::: Extracted material
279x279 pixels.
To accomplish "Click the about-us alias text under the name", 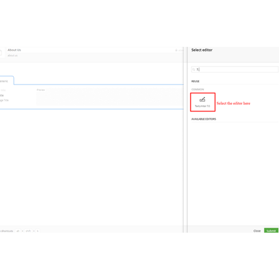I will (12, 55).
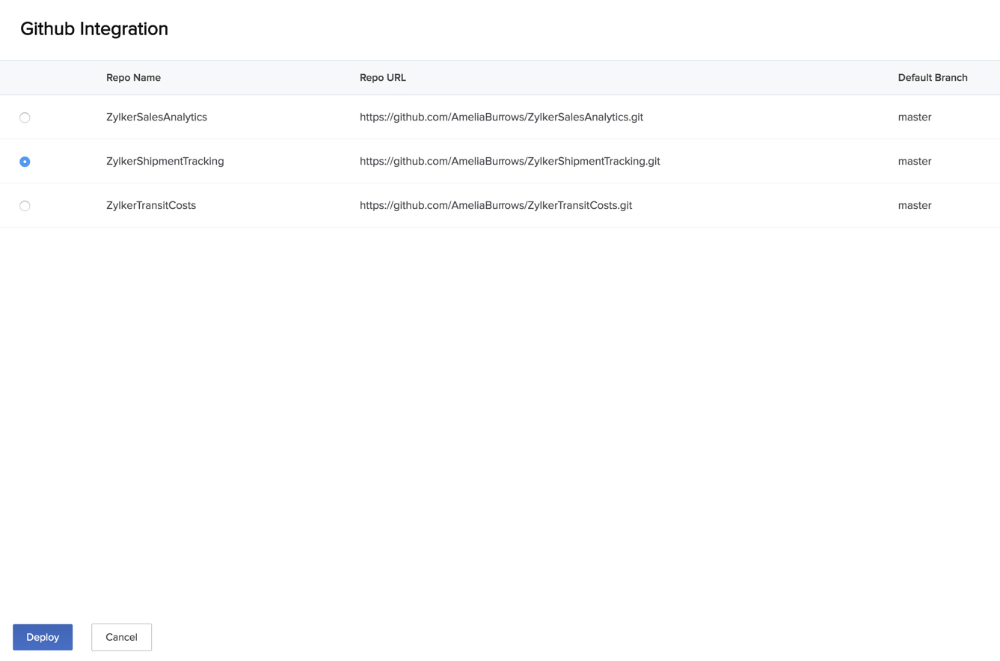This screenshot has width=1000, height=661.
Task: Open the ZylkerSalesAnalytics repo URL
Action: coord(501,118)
::::::
::: Extracted material
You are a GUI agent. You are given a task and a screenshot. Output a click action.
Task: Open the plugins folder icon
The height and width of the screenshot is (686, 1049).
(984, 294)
::::::
::: Extracted material
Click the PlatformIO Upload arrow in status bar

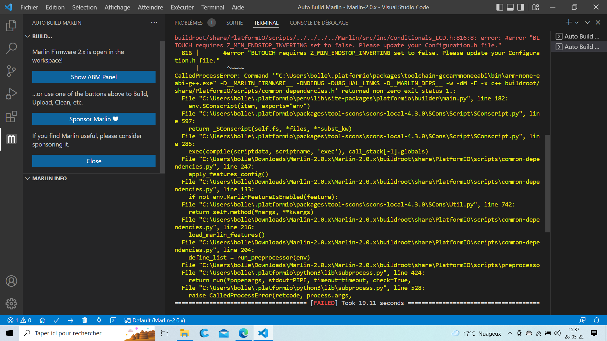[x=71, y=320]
::::::
Copy the stretch of the records from the line containing "Click the PlatformIO" through the line containing "[x=71, y=320]", swapping "status bar" for "toolbar" and changing nothing else. Leave the pictures out.

Click the PlatformIO Upload arrow in toolbar

[x=71, y=320]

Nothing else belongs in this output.